What is a Data Scientist at TEKsystems?
As a Data Scientist at TEKsystems, you serve as a critical bridge between complex data landscapes and actionable business intelligence. You are not merely building models; you are solving high-stakes problems for a diverse array of clients, requiring you to translate technical complexities into clear, value-driven outcomes. Your work directly influences how organizations optimize their operations, refine their product strategies, and make data-backed decisions at scale.
This role is designed for professionals who thrive in dynamic, client-facing environments. You will navigate varying problem domains, ranging from predictive modeling and statistical analysis to the deployment of machine learning pipelines. Because TEKsystems operates across multiple industries, you must possess both the technical agility to adapt to new datasets and the communication skills to articulate your findings to stakeholders who may not share your technical background.
Common Interview Questions
The following questions are representative of the patterns observed in recent Data Scientist interviews. Use these to gauge the depth of your preparation, focusing on your ability to explain your methodology rather than just providing a correct answer.

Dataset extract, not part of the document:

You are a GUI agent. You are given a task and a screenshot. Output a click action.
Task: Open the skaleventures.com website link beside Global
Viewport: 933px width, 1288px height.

Quantitative Aptitude and Problem Solving
These questions test your logical reasoning, mathematical intuition, and your ability to process information quickly under pressure.
- How would you estimate the number of people currently using a specific mobile app in a city?
- Solve for the probability of a specific outcome given a set of independent events.
- Explain the logic behind a series-based numerical sequence.
- How do you handle missing data in a large, noisy dataset during initial analysis?
Coding and Algorithms
Expect to demonstrate your proficiency in writing clean, efficient code, typically in Python or SQL, to solve data manipulation or algorithmic challenges.
- Write a function to find the second-largest element in an array.
- Implement a solution to merge two sorted lists while maintaining order.
- Given a table of user activity, write a query to identify the top 5 most active users per month.
- Explain the time complexity of your chosen approach and how you would optimize it for a larger dataset.
Technical Deep Dive
These questions probe your understanding of machine learning theory, statistics, and model deployment strategies.
- Explain the difference between bagging and boosting, and provide a scenario for when to use each.
- How do you address the problem of overfitting in a high-dimensional dataset?
- Describe the process of feature engineering for a time-series forecasting model.
- How do you evaluate the performance of a classification model when the classes are imbalanced?